Studio album by Caetano Veloso
- Released: 1969
- Genre: Tropicália, MPB, psychedelic rock
- Length: 41:55
- Label: Philips
- Producer: Rogério Duprat

Caetano Veloso chronology
| Caetano Veloso (1968) | Caetano Veloso (1969) | Caetano Veloso (1971) |

= Caetano Veloso (1969 album) =

Caetano Veloso (also known as Álbum Branco, which means White Album, in Portuguese) is an album released in Brazil in 1969, being the third album by Caetano Veloso, his second solo release.

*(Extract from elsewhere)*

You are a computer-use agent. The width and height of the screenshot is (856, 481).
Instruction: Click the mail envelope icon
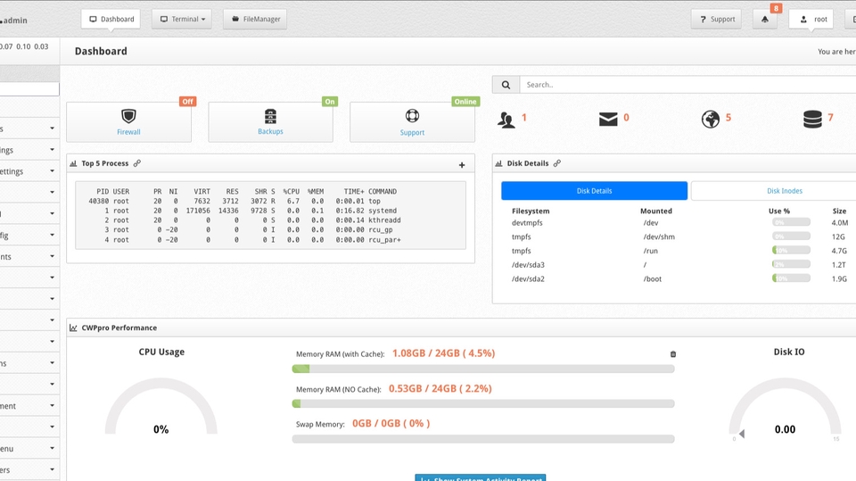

The album vocals and acoustic guitars were recorded in a small recording studio in Salvador, where Veloso was confined for defying the authoritarian Brazilian government of the time. He recorded the vocals, and Gilberto Gil the acoustic guitar, which were sent to arranger and producer Rogério Duprat, who added layers of electric guitars, horns, bass, drums and other instruments in a more professional studio in São Paulo

The album, like its predecessor, is very eclectic (a characteristic of the Tropicália movement), with songs that vary from Bossa Nova, Psychedelic rock, Carnival music, traditional Bahian music, Fado, Tango, and others. It has songs in Portuguese, Spanish, and English. Its cover and self-titled nature are a reference to the Beatles' famous self-titled album, released a year prior.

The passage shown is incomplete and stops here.